Intanto, in Francia il presidente Emmanuel Macron ha promesso investimenti per 7 miliardi. Microsoft ha invece annunciato 2 miliardi di investimenti in Spagna e poco più di 3 miliardi in Germania.

Princìpi e casi specifici

Per il resto, la proposta di legge dà grande spazio ai princìpi base (sono sei articoli con vari commi), in cui si dice un po’ di tutto: dall’importanza dell’Ia per lo sviluppo economico, per la produttività e per l’interazione uomo-macchina, all’utilizzo nei mezzi di comunicazione senza pregiudicare libertà e obiettività.

In questo, l’impostazione della proposta di legge risente di uno dei problemi più diffusi per chiunque si occupi della materia: il fatto che è più semplice fotografare il dibattito presente, meno immaginare e dare una guida per il futuro.

La legge riporta comunque alcuni settori chiave in cui l’utilizzo dell’intelligenza artificiale potrebbe rappresentare qualche problema in più: dall’utilizzo in ambito sanitario, che deve avvenire senza discriminazioni, all’utilizzo in magistratura (l’intelligenza artificiale potrà essere utilizzata solo per organizzare e semplificare il lavoro, o per fare attività di ricerca, non per una sentenza).

Fino al lavoro intellettuale: in questo l’intelligenza artificiale è consentita «esclusivamente per esercitare attività strumentali». Inoltre, «per assicurare il rapporto fiduciario tra professionista e cliente, le informazioni relative ai sistemi di intelligenza artificiale utilizzati dal professionista sono comunicate al soggetto destinatario della prestazione intellettuale con linguaggio chiaro, semplice ed esaustivo». Un po’ come abbiamo fatto all’inizio di questo articolo.

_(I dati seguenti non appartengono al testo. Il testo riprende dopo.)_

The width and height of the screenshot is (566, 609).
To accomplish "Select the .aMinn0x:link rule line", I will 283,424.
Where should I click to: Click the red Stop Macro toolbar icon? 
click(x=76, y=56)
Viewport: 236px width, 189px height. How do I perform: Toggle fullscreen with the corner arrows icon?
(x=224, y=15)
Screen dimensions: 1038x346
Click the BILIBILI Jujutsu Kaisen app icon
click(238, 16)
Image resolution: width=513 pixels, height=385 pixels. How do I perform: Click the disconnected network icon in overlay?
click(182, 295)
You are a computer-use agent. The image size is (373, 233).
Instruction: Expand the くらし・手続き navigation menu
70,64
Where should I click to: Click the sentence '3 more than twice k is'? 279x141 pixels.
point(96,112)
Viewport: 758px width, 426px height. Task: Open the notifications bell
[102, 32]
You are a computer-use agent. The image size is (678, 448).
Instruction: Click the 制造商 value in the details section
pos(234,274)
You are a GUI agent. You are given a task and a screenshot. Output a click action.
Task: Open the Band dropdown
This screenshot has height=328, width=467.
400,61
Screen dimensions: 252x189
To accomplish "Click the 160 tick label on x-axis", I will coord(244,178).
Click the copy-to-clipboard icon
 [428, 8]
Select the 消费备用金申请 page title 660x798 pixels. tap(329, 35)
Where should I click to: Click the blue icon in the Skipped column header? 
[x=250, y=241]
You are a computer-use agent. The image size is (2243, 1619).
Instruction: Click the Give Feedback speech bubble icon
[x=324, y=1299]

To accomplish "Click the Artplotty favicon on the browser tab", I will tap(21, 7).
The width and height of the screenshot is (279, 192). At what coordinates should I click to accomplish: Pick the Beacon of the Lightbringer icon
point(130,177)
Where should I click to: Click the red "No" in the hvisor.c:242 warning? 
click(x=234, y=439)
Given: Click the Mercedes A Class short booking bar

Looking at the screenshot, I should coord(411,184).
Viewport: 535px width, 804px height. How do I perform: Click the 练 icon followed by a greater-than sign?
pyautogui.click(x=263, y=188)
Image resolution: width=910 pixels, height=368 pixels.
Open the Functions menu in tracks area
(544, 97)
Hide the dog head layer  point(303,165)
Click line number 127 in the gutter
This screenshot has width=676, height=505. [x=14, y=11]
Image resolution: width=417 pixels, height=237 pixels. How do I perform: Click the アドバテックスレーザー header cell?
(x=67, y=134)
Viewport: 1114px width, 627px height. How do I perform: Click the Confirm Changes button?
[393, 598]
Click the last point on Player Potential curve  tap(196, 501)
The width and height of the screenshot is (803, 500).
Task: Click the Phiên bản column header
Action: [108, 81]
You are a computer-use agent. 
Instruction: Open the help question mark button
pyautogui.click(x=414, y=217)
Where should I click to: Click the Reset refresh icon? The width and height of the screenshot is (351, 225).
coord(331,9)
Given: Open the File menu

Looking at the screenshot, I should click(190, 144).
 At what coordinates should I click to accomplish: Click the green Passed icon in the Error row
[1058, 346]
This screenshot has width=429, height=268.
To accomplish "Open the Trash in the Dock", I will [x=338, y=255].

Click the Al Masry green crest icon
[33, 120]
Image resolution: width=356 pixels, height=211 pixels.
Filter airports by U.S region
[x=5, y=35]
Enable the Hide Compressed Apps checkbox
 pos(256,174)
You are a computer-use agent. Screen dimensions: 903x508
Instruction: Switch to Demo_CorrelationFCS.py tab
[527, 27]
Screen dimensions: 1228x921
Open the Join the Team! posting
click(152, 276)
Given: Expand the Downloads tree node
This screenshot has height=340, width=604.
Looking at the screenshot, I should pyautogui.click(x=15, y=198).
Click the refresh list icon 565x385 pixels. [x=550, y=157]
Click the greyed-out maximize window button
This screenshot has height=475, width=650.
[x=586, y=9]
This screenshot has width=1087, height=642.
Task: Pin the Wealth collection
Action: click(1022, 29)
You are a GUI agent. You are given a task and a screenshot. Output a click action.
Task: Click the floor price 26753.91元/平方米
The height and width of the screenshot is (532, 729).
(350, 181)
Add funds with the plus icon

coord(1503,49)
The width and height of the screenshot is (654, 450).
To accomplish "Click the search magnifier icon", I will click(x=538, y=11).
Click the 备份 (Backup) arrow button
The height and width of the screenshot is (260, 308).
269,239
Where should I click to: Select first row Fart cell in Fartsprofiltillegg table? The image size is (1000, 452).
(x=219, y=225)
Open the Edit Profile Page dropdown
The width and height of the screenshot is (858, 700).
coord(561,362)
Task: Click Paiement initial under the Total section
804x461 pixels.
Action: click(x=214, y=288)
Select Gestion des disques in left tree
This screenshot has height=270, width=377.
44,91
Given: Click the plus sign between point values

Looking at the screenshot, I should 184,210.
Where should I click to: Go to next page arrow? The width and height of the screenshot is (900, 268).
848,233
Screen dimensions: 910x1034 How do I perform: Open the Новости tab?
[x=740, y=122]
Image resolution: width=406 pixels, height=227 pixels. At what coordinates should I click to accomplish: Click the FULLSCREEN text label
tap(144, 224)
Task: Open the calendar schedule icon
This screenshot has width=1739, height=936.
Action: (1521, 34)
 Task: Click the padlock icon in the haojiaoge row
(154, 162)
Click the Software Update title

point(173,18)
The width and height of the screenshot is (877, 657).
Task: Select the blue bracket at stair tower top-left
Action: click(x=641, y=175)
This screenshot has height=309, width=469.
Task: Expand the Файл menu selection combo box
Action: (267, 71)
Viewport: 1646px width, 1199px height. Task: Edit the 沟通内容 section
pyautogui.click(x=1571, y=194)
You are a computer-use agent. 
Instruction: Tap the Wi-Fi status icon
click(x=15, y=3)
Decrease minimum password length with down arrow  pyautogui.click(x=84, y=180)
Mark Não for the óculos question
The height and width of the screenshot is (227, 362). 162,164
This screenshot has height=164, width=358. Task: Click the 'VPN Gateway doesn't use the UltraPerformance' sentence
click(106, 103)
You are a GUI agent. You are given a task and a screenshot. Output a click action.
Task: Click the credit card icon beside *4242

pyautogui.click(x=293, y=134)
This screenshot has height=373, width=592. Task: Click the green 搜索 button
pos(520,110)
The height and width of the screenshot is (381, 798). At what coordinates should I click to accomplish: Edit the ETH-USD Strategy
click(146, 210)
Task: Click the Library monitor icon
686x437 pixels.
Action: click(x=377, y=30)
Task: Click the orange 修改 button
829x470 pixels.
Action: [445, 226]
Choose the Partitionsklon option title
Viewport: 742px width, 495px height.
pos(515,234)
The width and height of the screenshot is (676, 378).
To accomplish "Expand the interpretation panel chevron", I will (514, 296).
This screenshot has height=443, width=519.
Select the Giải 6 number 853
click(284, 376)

Il paradosso è che in questo potrebbe arrivare un aiuto proprio dall’intelligenza artificiale, con il perfezionamento di strumenti che già vengono utilizzati in università, in grado di capire quanto di un contenuto è plagiato.

Reati

Una delle parti più dibattute è poi quella relativa alla “repressione” di reati realizzati con l’intelligenza artificiale. L’idea è di istituire un’aggravante generica in questi casi, con l’integrazione dell’articolo 61 del codice penale (appunto quello che si riferisce alle “circostanze aggravanti comuni”).

Si interviene sulla “sostituzione di persona” (articolo 494 cp), specificando che «la pena è della reclusione da uno a tre anni se il fatto è commesso mediante l’impiego di sistemi di intelligenza artificiale». Si prevede inoltre che il materiale generato con l’Ai abbia una specifica indicazione, per esempio con una scritta in filigrana.

Ma c’è soprattutto l’introduzione di una nuova fattispecie di reato – concetto fortemente sottolineato in conferenza stampa dal ministro Nordio – che dovrebbe essere l’articolo 612 quater: «Chi diffonde senza il consenso video o immagini alterate con l’intelligenza artificiale, cagionando un danno ingiusto, è punito con la reclusione da 1 a 5 anni».

Il sogno e l’incubo

La proposta governativa prenderà dunque la strada del parlamento, dove potrebbe subire altre profonde modifiche, con il rischio di allungare ulteriormente i tempi. Anche perché anche l’opposizione, come detto, sta portando avanti le proprie iniziative.

Il primato spetta al testo del Pd, con il senatore Lorenzo Basso come primo firmatario, che è stato presentato a fine marzo e ha già iniziato l’iter in commissione.

Il tema è talmente urgente che il presidente della Repubblica, Sergio Mattarella, ne ha parlato in più di un’occasione. Nel suo discorso di fine 2023, aveva fatto riferimento all’importanza di verificare che ci gestisce l’intelligenza artificiale non riesca a «orientare il pubblico sentimento».

Parlando in Calabria alla viglia del primo maggio, Mattarella ha sottolineato il rischio della «rimozione dell’immenso e insostituibile valore della creatività». Il rischio è di limitare «la libertà della persona umana nel suo profilo più affascinante: il suo pensiero, la sua opera».

Non sarebbe un sogno, dice Mattarella, ma «una prospettiva allarmante». Su cui adesso serviranno delle regole.